Demographics of Science and Engineering: Are We Improving?

By: Yendi Neil

According to a report released by the National Science Foundation (NSF; 2017), the enrollment of historically underrepresented groups (e.g., women, Blacks, Hispanics, Native Americans, Alaska Natives, and individuals with disabilities) in undergraduate institutions is increasing. However, enrollment trends differ across demographic groups. Hispanics, Native Hawaiians or Pacific Islanders, and American Indians or Alaska Natives are more likely to enroll in public 2-year colleges than other racial groups. Blacks and Native Hawaiians or Pacific Islanders are more likely to enroll in private, for-profit colleges, compared to other racial groups. Whites, Asians, and students who identify as multi-racial are more likely to enroll in private, nonprofit colleges (NSF, 2017). Additionally, people with disabilities have similar acceptance rates to the college of their choice compared to individuals without disabilities. Lastly, more women are enrolling in college than men. Taken together, these data suggest that the landscape of higher education is changing, and although certain types of institutions may still see a lower representation of minority racial groups, representation of women and individuals with disabilities has significantly improved.

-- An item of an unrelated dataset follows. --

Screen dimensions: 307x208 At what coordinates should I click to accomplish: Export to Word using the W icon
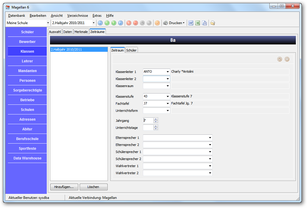(191, 23)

The data suggest that over the past 20 years, women have increased in participation across all scientific fields of study. Women account for at least 70% of the graduates in psychology (at the baccalaureate, master’s, and doctoral levels), but only about 20% of degrees in physics. Engineering, computer sciences, economics, and mathematics/statistics also see a fairly low representation of women at all levels. Women of underrepresented minorities have higher rates of enrollment at all degree levels across science and engineering (S&E) degrees, than men of underrepresented minorities.

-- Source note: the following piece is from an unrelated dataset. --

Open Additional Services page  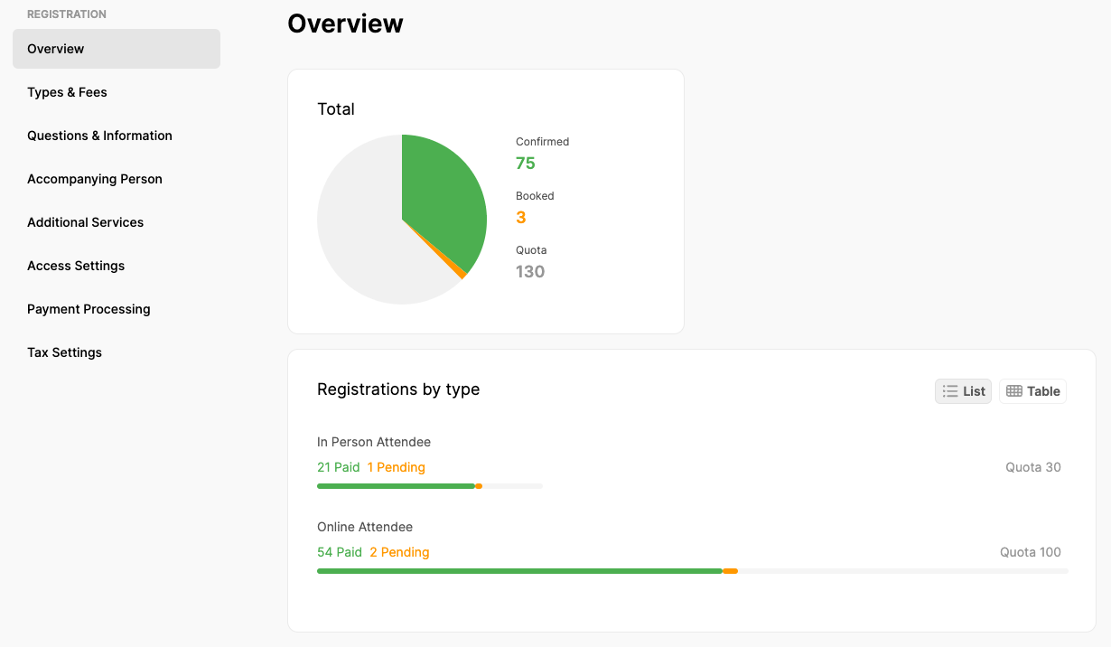coord(86,222)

Roughly half of the S&E workforce is white men, white women and Asian men each account for about 15% of the S&E workforce, Asian women account for 7% of the workforce, and men of other racial groups account for 8%, while women of other racial groups account for 5%. Underrepresented racial minority scientists are more likely than others to be employed by the government, while women, regardless of race, are more likely than men to be employed by educational institutions.

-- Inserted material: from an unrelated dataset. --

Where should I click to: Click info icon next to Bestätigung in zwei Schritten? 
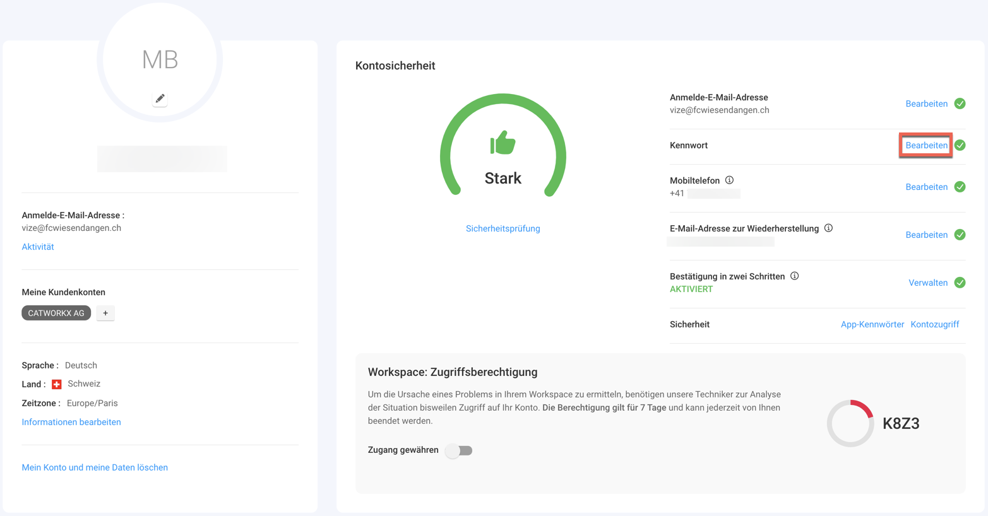pos(794,276)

Overall, the data in this report suggest that although the representation of women, minority racial groups, and individuals with disabilities has broadly increased across all levels within S&E, there are particular areas that might benefit from intervention to further increase enrollment and retention of these groups. Specifically, interventions could target more narrow domains of S&E (e.g., physics, computer science) that are struggling with the enrollment of women and underrepresented minorities. Interventions could also target transition points (e.g., from undergraduate to graduate programs, from school to the workforce), helping to ensure women, particularly women of underrepresented minority groups, transition successfully, at rates equivalent to other groups.